Continuing a series of recipes for stocking your pantry full of cherries at the peak of the season…
Sour cherries are a fleeting treat. Short in season, these fragile fruits are truly of the moment. I always feel so unprepared, although I save up ways to use them throughout the year. A couple of years ago, I bookmarked a David Lebovitz post for pickled cherries, which I resuscitated to face off against a pickled cherry recipe from the version of Catherine Plagemann’s Fine Preserving that was annotated by M.F.K. Fisher. As I’ve mentioned before, I thought it would be so amusing to annotate an annotation that I’ve decided to cook my way through the book. (To make this more fun, the volume I purchased was from a well-known bookseller from the west coast who bought it from a second hand bookstore in Boston.) Great stuff.
Back to the cherries. Both of these cherry recipes require weeks of curing. We ate most of our crop at Christmas, paired with duck rillettes and later duck breast, but we still have a few. They were a little crisper earlier of course but are still both delicious. The Plagemann cherries, without the pits, appear plump but are quite soft, and are good eaten as it or chopped as an ingredient in, say, a lentil or whole grain dish. The Lebovitz version puckered a bit but the cherries, with little stems left on for picking them up, were more firm in texture and more definitive in taste. I will make both again, as well as some herb versions with tarragon.
David Lebovitz went straight to a traditional raw pack pickle technique using whole (non-pitted) cherries, a heated solution of white vinegar, water and sugar, and flavorings of bay leaf and black peppercorns, both of which were very nice and alluring. The bay in particular imparts a flavor that’s hard to place; when combined with cherries, one might mistake it for cinnamon! Plagemann marinated pitted cherries in cider vinegar for a few days before adding sugar in proportion to the fruit and a cinnamon stick. Her version was not heated, which probably accounts for the softer texture.
Pickled Sour Cherries adapted from David Lebovitz
½ lb sour cherries, rinsed
½ c white vinegar
1/3 c water
½ c sugar
About 20 peppercorns
1-2 bay leaves
Trim the stem on each cherry to ½-inch length, prick the cherry with a cake tester or turkey trusser and drop it into a clean jar.

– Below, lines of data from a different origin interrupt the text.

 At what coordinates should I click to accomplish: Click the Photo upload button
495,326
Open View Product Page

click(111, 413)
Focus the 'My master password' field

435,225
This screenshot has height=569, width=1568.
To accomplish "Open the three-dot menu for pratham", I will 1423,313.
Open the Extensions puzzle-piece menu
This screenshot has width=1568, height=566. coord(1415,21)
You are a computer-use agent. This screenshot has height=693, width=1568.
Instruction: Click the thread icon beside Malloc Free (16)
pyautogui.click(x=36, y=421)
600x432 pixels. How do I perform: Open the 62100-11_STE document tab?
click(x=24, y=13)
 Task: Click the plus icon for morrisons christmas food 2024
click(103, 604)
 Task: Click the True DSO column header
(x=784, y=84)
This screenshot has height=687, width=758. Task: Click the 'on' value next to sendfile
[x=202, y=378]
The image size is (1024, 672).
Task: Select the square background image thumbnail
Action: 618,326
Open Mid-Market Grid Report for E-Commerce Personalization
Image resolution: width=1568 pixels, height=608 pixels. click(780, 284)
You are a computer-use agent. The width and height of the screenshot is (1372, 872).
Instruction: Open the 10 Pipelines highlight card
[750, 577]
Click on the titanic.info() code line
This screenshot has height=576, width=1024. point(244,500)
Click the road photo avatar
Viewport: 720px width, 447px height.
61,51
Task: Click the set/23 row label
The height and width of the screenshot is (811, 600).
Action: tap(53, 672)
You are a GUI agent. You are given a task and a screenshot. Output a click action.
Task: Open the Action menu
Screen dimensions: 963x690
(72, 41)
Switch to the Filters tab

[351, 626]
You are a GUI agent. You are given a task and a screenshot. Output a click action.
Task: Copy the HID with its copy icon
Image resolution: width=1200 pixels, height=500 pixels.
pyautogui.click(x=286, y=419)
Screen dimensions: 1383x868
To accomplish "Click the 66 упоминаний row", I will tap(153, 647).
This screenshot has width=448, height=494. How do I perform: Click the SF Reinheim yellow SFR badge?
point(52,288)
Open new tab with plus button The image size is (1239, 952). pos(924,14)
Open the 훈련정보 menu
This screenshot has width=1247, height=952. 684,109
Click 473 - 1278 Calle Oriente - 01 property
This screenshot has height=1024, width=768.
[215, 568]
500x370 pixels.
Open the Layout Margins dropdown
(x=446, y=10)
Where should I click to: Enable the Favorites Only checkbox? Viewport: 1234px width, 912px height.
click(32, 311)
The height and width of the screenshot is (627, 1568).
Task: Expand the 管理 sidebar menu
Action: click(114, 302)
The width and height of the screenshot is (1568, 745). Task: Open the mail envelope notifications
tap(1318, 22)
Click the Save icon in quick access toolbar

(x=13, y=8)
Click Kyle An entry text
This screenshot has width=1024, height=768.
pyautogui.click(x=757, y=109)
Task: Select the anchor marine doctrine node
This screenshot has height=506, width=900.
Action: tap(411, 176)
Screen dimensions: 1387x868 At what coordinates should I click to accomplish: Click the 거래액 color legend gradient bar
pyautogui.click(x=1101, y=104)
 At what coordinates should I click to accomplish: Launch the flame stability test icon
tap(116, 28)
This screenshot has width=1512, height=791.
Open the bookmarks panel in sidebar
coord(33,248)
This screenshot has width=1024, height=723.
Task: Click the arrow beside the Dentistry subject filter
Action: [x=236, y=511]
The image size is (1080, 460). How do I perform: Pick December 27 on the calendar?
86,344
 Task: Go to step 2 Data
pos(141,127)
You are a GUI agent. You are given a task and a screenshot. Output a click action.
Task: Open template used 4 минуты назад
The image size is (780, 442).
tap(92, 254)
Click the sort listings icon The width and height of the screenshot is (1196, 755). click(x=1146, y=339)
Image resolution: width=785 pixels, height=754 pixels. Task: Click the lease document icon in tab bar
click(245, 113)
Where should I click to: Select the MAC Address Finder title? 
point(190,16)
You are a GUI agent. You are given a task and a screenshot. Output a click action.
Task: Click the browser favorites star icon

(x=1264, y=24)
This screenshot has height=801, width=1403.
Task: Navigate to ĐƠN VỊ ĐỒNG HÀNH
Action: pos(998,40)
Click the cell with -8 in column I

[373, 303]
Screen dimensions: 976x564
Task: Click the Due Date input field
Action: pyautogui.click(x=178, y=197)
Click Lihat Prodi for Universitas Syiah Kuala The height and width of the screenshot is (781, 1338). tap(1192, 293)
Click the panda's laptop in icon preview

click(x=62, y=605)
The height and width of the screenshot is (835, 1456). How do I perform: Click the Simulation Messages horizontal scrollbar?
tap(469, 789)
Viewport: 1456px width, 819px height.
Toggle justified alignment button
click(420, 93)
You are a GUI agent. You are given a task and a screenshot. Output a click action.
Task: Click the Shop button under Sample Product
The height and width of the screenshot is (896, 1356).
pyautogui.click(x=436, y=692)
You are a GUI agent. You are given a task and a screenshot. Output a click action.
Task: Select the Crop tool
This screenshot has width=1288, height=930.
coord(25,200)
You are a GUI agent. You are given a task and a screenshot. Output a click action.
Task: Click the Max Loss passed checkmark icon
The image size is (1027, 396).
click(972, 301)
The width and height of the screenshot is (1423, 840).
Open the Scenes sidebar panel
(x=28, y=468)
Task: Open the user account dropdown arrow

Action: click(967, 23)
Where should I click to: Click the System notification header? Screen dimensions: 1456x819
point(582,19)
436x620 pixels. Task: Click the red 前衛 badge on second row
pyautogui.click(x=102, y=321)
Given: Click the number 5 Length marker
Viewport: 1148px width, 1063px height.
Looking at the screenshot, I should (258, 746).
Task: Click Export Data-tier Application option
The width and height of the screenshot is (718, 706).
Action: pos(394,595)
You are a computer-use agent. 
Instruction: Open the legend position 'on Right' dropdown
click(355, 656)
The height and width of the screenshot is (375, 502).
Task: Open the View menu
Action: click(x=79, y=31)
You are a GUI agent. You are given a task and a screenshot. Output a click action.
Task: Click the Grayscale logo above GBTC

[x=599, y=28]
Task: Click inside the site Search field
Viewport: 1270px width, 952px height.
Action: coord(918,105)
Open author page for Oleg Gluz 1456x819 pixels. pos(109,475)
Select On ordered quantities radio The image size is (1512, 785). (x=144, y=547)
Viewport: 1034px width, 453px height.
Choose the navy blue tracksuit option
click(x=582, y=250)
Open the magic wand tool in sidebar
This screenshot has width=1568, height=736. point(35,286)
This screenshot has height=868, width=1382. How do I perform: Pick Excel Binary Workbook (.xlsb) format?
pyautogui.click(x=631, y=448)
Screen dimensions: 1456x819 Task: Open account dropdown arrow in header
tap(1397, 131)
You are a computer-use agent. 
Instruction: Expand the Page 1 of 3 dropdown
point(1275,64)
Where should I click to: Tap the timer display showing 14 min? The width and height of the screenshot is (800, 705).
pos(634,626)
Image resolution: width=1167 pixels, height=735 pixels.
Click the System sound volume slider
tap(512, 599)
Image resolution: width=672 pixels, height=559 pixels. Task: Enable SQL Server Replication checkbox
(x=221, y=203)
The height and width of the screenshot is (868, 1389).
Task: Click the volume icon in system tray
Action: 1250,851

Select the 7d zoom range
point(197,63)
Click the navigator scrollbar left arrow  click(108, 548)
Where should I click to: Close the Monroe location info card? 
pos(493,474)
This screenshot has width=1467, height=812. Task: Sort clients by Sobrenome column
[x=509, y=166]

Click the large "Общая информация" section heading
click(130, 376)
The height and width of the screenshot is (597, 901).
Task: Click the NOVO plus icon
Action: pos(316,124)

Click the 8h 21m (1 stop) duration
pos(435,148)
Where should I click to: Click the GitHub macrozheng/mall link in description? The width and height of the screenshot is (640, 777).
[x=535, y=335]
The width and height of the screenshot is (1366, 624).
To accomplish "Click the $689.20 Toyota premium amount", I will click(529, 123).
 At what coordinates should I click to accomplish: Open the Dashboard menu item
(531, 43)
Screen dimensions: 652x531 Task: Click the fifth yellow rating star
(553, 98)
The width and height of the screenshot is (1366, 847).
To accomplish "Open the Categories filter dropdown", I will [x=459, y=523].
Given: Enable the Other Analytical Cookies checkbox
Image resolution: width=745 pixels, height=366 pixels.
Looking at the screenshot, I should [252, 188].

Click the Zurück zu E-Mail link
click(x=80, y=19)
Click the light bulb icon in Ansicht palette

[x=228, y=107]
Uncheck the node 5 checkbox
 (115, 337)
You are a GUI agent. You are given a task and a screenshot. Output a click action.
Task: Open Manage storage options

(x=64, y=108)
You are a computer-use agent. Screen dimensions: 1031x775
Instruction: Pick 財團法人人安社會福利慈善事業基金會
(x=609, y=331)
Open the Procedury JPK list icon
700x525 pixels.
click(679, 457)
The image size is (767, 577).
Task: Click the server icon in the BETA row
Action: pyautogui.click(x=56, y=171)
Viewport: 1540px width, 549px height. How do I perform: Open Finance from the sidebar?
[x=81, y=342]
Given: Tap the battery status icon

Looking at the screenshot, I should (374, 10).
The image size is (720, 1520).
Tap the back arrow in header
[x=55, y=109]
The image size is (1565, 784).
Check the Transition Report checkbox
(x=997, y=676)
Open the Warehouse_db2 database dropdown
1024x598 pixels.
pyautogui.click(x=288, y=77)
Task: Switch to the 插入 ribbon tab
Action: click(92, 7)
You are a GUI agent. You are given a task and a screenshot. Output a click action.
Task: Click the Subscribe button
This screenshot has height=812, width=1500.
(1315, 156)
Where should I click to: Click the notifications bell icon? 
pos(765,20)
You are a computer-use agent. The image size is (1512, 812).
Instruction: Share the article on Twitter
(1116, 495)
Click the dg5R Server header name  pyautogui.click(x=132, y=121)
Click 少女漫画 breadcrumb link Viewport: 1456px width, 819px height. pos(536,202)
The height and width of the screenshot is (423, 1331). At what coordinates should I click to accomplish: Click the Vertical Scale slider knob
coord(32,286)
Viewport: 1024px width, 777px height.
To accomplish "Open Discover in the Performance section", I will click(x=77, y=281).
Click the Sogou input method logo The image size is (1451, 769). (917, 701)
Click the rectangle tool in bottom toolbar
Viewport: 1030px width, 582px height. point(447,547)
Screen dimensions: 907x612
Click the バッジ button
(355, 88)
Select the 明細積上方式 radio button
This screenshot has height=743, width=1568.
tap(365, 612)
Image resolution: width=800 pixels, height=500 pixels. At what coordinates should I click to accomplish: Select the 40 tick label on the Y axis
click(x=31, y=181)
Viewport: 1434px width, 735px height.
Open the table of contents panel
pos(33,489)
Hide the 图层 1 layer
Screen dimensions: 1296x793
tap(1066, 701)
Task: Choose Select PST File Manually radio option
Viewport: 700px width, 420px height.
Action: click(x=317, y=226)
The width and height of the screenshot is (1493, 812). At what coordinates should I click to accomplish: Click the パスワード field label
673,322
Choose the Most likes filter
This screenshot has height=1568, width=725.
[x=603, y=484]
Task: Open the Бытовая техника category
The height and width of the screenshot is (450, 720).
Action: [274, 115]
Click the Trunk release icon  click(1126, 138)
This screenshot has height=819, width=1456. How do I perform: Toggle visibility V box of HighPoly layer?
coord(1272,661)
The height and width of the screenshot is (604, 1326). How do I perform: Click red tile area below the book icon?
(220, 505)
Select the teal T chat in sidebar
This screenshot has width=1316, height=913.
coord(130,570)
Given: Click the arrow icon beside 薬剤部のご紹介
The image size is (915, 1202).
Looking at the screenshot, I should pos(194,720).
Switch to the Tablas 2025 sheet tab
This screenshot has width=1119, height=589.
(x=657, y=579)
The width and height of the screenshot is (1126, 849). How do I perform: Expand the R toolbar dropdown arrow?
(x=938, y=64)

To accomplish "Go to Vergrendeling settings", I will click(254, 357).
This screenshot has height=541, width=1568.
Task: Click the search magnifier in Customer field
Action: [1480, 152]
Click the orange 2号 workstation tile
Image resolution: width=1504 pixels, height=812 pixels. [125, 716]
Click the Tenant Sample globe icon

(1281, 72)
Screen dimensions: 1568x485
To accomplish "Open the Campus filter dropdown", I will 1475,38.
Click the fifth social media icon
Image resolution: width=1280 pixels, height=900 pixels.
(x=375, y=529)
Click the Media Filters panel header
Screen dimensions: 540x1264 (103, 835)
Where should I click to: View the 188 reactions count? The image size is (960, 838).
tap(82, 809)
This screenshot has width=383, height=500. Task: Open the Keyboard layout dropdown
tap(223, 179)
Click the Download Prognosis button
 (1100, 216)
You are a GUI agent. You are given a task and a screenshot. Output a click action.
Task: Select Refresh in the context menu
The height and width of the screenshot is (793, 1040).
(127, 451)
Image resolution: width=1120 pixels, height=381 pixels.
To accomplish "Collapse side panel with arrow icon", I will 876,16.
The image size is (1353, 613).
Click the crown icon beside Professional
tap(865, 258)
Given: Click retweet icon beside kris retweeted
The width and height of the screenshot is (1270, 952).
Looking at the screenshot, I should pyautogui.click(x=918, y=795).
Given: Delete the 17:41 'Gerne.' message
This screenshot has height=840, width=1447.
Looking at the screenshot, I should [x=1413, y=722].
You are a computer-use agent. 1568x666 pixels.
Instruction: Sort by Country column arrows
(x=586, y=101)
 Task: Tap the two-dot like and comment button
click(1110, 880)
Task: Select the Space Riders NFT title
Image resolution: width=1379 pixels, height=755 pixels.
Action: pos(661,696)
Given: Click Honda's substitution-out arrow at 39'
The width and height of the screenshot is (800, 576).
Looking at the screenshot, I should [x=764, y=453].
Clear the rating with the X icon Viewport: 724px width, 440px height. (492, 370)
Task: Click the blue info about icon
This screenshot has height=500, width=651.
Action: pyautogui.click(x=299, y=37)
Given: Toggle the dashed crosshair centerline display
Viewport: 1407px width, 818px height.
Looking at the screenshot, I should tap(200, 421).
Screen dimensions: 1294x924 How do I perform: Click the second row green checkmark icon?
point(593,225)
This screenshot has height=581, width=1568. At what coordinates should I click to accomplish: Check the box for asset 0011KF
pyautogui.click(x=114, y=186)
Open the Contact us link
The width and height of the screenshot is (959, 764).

Bring the vinegar, water and sugar to a boil, stirring until the sugar dissolves. Add the peppercorns and bay leaves to the jar with the cherries. Pour the hot liquid on top. When the liquid is cool, cap the jar and let sit for a least a week before using. After a week, refrigerate it.
Makes about 1 pint.
“Kippered” Sour Cherries adapted from Catherine Plagemann’s Fine Preserving
½ lb sour cherries, rinsed and pitted
Cider vinegar
Sugar (I used extra fine)
1 stick cinnamon
Place the cherries in a jar or crock with a tight lid. Cover with cider vinegar, secure the top and let stand for three days. Strain and reserve the vinegar. Measure the cherries. Add to the reserved vinegar one cup of sugar for each cup of fruit, stirring to dissolve the sugar. Return all ingredients to the jar, add the cinnamon stick, and let the mixture stand for three days, shaking or stirring from time to time to make sure that the sugar has dissolved. Let the cherries cure for several weeks before using.
Makes about 1 pint.
Categories: Preserving, Preserving with Plagemann & Fisher, Stone fruit
I decided to get the Plagemann book out of the library – thanks for the idea
Lucky you could find it in the library, but given where you live that’s not surprising. Hope you enjoy. I think the annotations are a hoot.
Thanks for the Kippered Cherries recipe. I am in NZ and have to shelf my Amazon habit so v grateful.